* **Description of the task**: Word for word, retype every entry in the listing.

━━━━━ Input records ━━━━━

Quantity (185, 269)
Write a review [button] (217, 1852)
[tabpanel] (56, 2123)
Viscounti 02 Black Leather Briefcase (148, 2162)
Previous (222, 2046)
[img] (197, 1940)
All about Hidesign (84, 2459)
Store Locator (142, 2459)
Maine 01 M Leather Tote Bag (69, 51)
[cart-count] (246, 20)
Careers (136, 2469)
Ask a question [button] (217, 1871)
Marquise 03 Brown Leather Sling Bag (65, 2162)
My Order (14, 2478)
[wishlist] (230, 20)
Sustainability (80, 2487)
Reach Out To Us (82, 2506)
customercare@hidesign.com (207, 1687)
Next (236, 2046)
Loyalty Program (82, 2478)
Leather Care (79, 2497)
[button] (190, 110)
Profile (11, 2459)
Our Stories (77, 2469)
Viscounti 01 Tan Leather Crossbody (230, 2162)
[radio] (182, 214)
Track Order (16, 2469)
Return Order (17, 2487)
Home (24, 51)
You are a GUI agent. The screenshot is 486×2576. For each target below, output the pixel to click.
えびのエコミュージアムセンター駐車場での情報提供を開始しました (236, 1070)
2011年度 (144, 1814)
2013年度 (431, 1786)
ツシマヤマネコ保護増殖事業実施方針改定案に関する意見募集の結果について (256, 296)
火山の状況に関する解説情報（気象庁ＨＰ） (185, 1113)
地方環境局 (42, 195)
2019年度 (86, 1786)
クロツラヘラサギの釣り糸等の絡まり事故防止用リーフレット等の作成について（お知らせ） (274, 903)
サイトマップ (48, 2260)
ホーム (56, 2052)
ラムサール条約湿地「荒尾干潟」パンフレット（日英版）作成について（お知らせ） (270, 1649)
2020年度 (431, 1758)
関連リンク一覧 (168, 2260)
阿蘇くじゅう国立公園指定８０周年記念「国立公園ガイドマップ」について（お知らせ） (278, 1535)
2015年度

━━━━━

* **Solution to this problem**:
Quantity (185, 269)
Write a review [button] (217, 1852)
[tabpanel] (56, 2123)
Viscounti 02 Black Leather Briefcase (148, 2162)
Previous (222, 2046)
[img] (197, 1940)
All about Hidesign (84, 2459)
Store Locator (142, 2459)
Maine 01 M Leather Tote Bag (69, 51)
[cart-count] (246, 20)
Careers (136, 2469)
Ask a question [button] (217, 1871)
Marquise 03 Brown Leather Sling Bag (65, 2162)
My Order (14, 2478)
[wishlist] (230, 20)
Sustainability (80, 2487)
Reach Out To Us (82, 2506)
customercare@hidesign.com (207, 1687)
Next (236, 2046)
Loyalty Program (82, 2478)
Leather Care (79, 2497)
[button] (190, 110)
Profile (11, 2459)
Our Stories (77, 2469)
Viscounti 01 Tan Leather Crossbody (230, 2162)
[radio] (182, 214)
Track Order (16, 2469)
Return Order (17, 2487)
Home (24, 51)
You are a GUI agent. The screenshot is 486×2576. For each target below, output the pixel to click.
えびのエコミュージアムセンター駐車場での情報提供を開始しました (236, 1070)
2011年度 (144, 1814)
2013年度 (431, 1786)
ツシマヤマネコ保護増殖事業実施方針改定案に関する意見募集の結果について (256, 296)
火山の状況に関する解説情報（気象庁ＨＰ） (185, 1113)
地方環境局 (42, 195)
2019年度 (86, 1786)
クロツラヘラサギの釣り糸等の絡まり事故防止用リーフレット等の作成について（お知らせ） (274, 903)
サイトマップ (48, 2260)
ホーム (56, 2052)
ラムサール条約湿地「荒尾干潟」パンフレット（日英版）作成について（お知らせ） (270, 1649)
2020年度 (431, 1758)
関連リンク一覧 (168, 2260)
阿蘇くじゅう国立公園指定８０周年記念「国立公園ガイドマップ」について（お知らせ） (278, 1535)
2015年度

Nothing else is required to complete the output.